## Text segment
▶

STONY CREEK - For nearly four decades, it was a landmark near Middle Hope, New York.
When it vanished, local residents were puzzled, and amateur detectives tried to determine its whereabouts.
But recently, it appeared as a new roadside curiosity in Stony Creek.
This looming white statue of a rearing stallion has now been erected in front of Wolf Pond Stables.
Claudia Wheeler-Anthoine, owner of the stables, said the arrival of the rearing stallion statue was a surprise.
She said the large statue, crafted by an artist in North Carolina, was a gift of original owner of the stallion, Linda Manzo and her daughter Lori Leemans.
Claudia has been giving lessons for years to Manzo's granddaughters Ashley and Emily Leemans, and she has been boarding the family's horses. The two girls had also been in Claudia's 4-H group.
For almost 40 years, the stallion statue, over 9 feet tall, stood in Linda Manzo's front yard, on state Rte. 9W near rural Middle Hope, a hamlet in the Town of Newburgh.
Two generations of residents have considered the horse a landmark. Reporter Michael Randall of the Times-Herald Record of Middletown, NY wrote several weeks ago that the stallion's move north will now "make it harder for folks around here to help out-of-town visitors navigate through the Town of Newburgh."

◀

## Exercise
Retype the news article about the rearing stallion statue word for word, exactly as it appears.

## Raw data
▶

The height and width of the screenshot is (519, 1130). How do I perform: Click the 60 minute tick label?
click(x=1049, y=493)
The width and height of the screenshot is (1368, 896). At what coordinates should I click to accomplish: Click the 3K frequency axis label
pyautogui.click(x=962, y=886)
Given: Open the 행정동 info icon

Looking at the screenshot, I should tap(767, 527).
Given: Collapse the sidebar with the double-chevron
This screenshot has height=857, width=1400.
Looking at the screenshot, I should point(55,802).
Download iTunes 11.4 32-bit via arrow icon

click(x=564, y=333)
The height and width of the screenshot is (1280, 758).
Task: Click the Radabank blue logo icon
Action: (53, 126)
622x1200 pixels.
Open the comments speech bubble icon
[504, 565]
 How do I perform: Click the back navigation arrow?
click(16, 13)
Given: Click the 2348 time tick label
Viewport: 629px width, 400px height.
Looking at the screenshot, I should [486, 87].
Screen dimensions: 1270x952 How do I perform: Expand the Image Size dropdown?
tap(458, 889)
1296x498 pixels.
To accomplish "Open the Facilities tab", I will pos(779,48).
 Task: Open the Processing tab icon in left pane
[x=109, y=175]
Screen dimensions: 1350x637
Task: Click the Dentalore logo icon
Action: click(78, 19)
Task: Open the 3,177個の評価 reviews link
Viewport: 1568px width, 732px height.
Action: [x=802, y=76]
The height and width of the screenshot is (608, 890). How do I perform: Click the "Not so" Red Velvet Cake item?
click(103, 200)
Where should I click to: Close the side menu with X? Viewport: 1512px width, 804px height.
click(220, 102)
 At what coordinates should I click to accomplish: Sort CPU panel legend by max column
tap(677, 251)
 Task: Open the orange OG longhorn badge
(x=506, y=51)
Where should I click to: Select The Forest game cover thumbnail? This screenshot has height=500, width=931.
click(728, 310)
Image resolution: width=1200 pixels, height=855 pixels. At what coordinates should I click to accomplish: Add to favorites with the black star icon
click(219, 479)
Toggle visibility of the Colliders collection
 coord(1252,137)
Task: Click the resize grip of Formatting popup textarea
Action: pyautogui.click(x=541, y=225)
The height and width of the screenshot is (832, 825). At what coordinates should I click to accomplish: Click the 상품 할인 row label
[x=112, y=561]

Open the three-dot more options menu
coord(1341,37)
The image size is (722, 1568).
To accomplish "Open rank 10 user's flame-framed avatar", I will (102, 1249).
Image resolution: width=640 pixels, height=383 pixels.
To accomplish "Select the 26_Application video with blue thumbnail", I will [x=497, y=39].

◀

## Solution
STONY CREEK - For nearly four decades, it was a landmark near Middle Hope, New York.
When it vanished, local residents were puzzled, and amateur detectives tried to determine its whereabouts.
But recently, it appeared as a new roadside curiosity in Stony Creek.
This looming white statue of a rearing stallion has now been erected in front of Wolf Pond Stables.
Claudia Wheeler-Anthoine, owner of the stables, said the arrival of the rearing stallion statue was a surprise.
She said the large statue, crafted by an artist in North Carolina, was a gift of original owner of the stallion, Linda Manzo and her daughter Lori Leemans.
Claudia has been giving lessons for years to Manzo's granddaughters Ashley and Emily Leemans, and she has been boarding the family's horses. The two girls had also been in Claudia's 4-H group.
For almost 40 years, the stallion statue, over 9 feet tall, stood in Linda Manzo's front yard, on state Rte. 9W near rural Middle Hope, a hamlet in the Town of Newburgh.
Two generations of residents have considered the horse a landmark. Reporter Michael Randall of the Times-Herald Record of Middletown, NY wrote several weeks ago that the stallion's move north will now "make it harder for folks around here to help out-of-town visitors navigate through the Town of Newburgh."